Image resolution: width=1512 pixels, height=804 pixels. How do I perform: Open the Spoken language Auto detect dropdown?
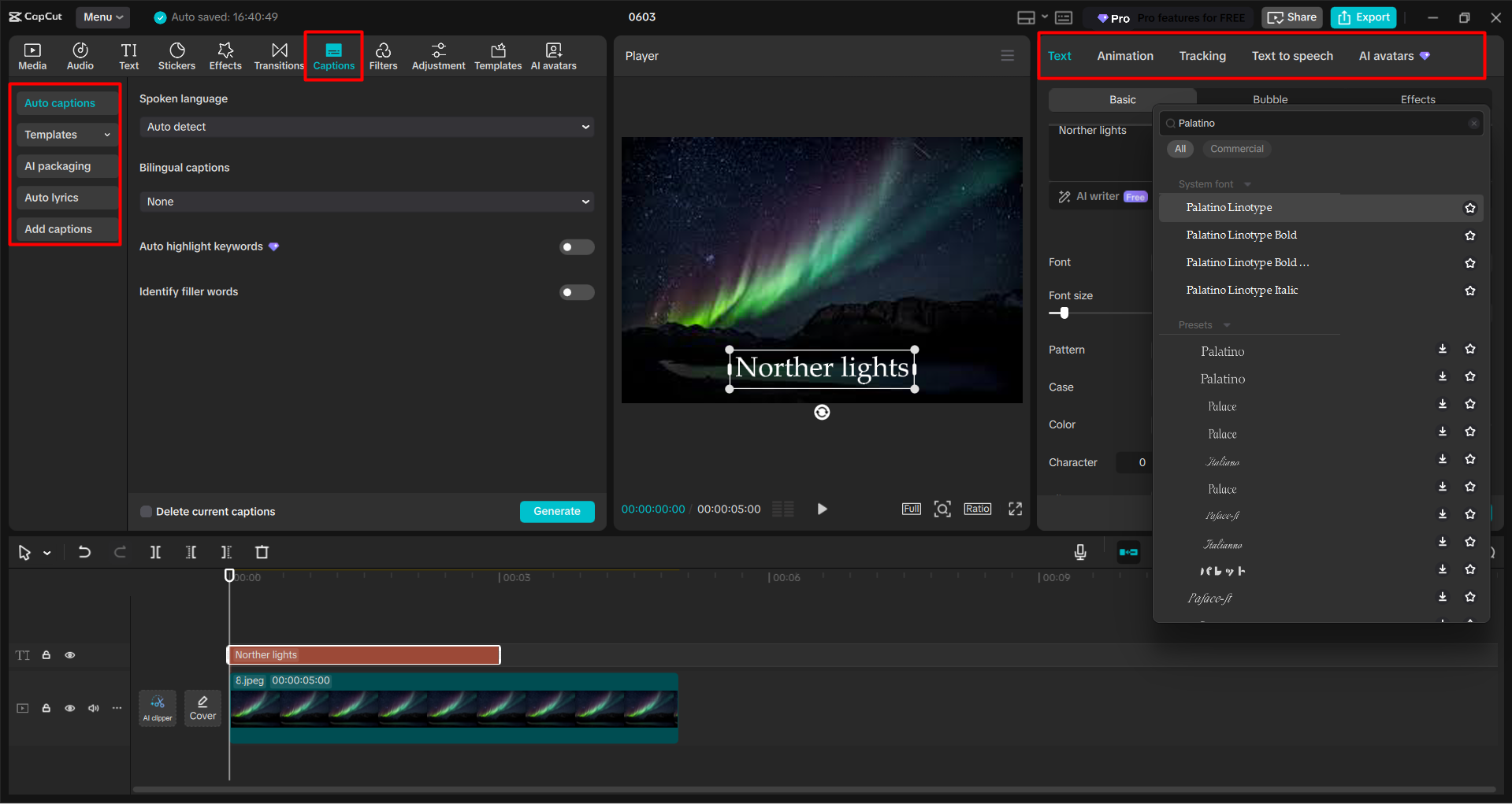pos(366,126)
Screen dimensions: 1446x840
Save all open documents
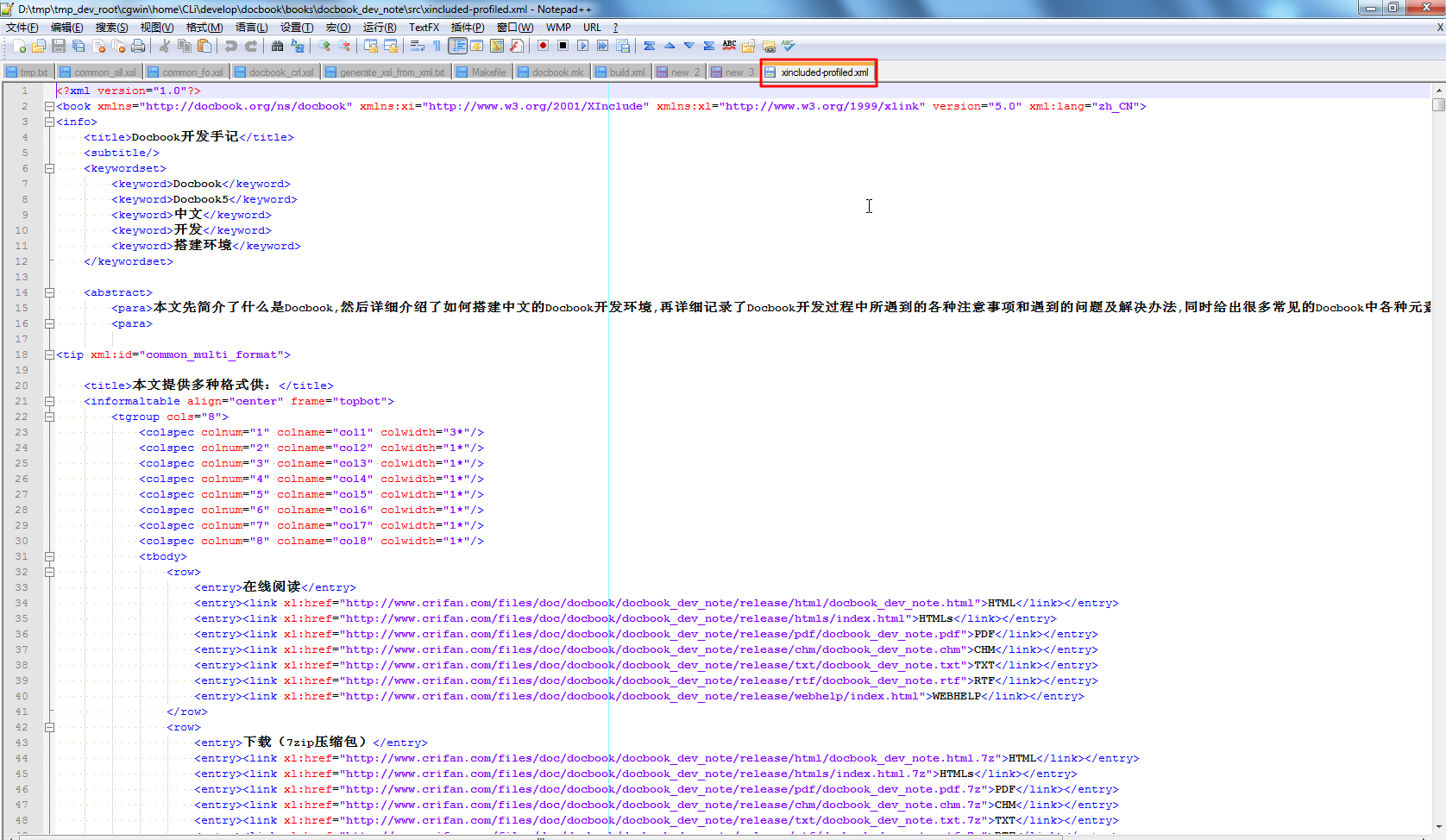tap(79, 46)
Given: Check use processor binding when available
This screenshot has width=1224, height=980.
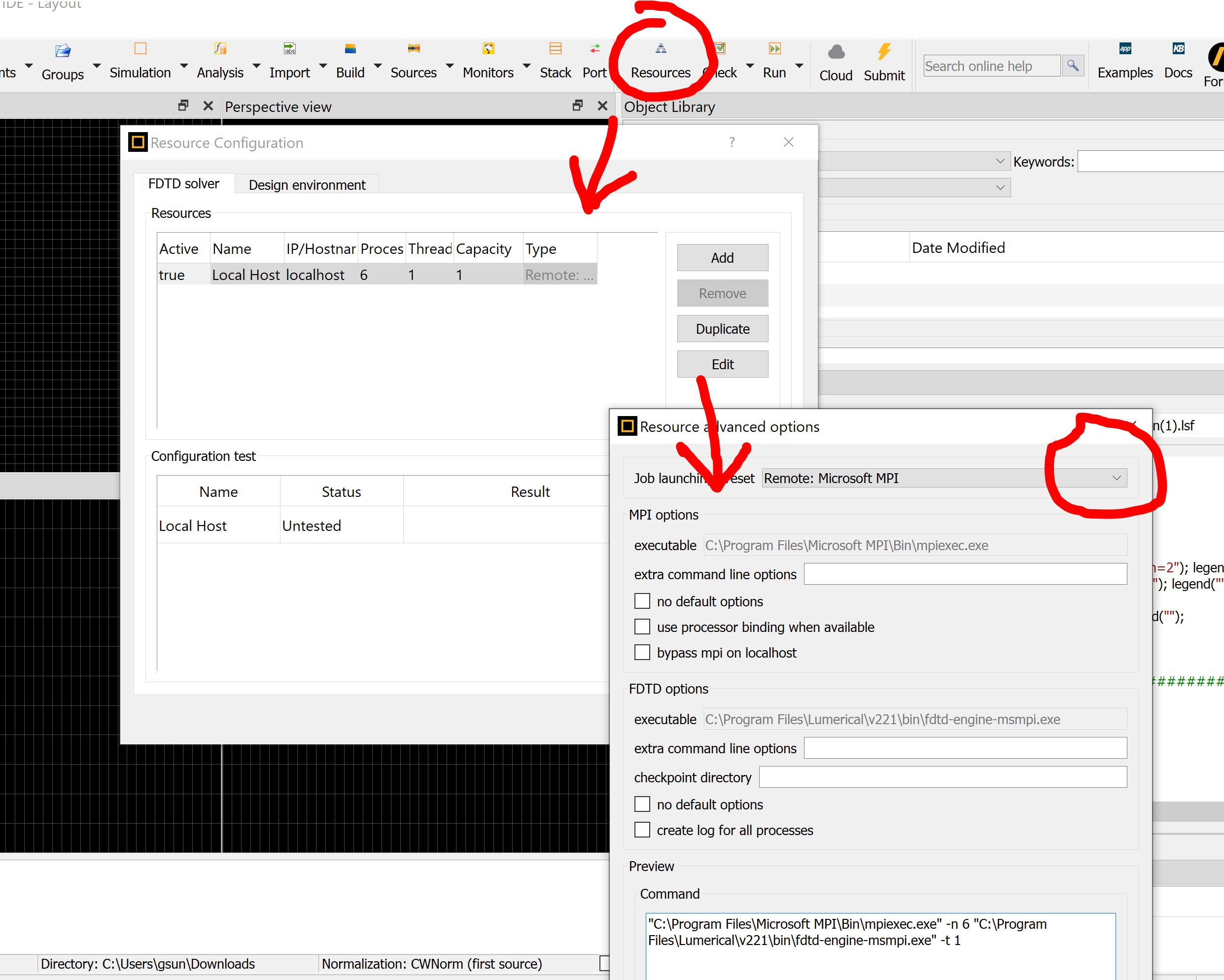Looking at the screenshot, I should click(x=642, y=627).
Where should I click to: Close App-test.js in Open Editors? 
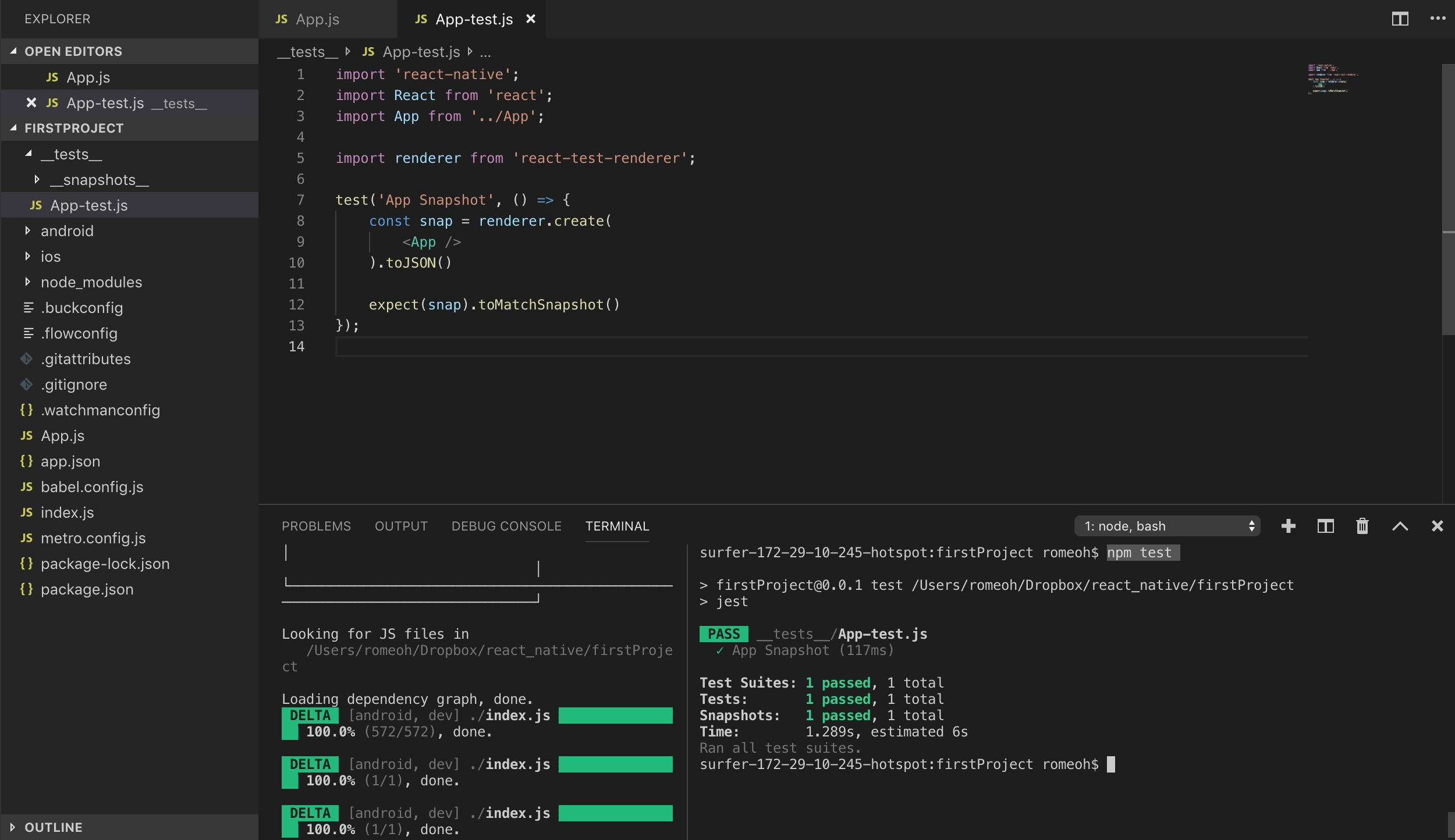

WHAT YOU WILL DO
Give all of the material again, exactly, apart from the pictures.

WRITTEN RESPONSE
Image resolution: width=1512 pixels, height=804 pixels. How do I perform: Open the Spoken language Auto detect dropdown?
pos(366,126)
Screen dimensions: 1446x840
Save all open documents
tap(79, 46)
Given: Check use processor binding when available
This screenshot has width=1224, height=980.
Looking at the screenshot, I should click(x=642, y=627).
Where should I click to: Close App-test.js in Open Editors? 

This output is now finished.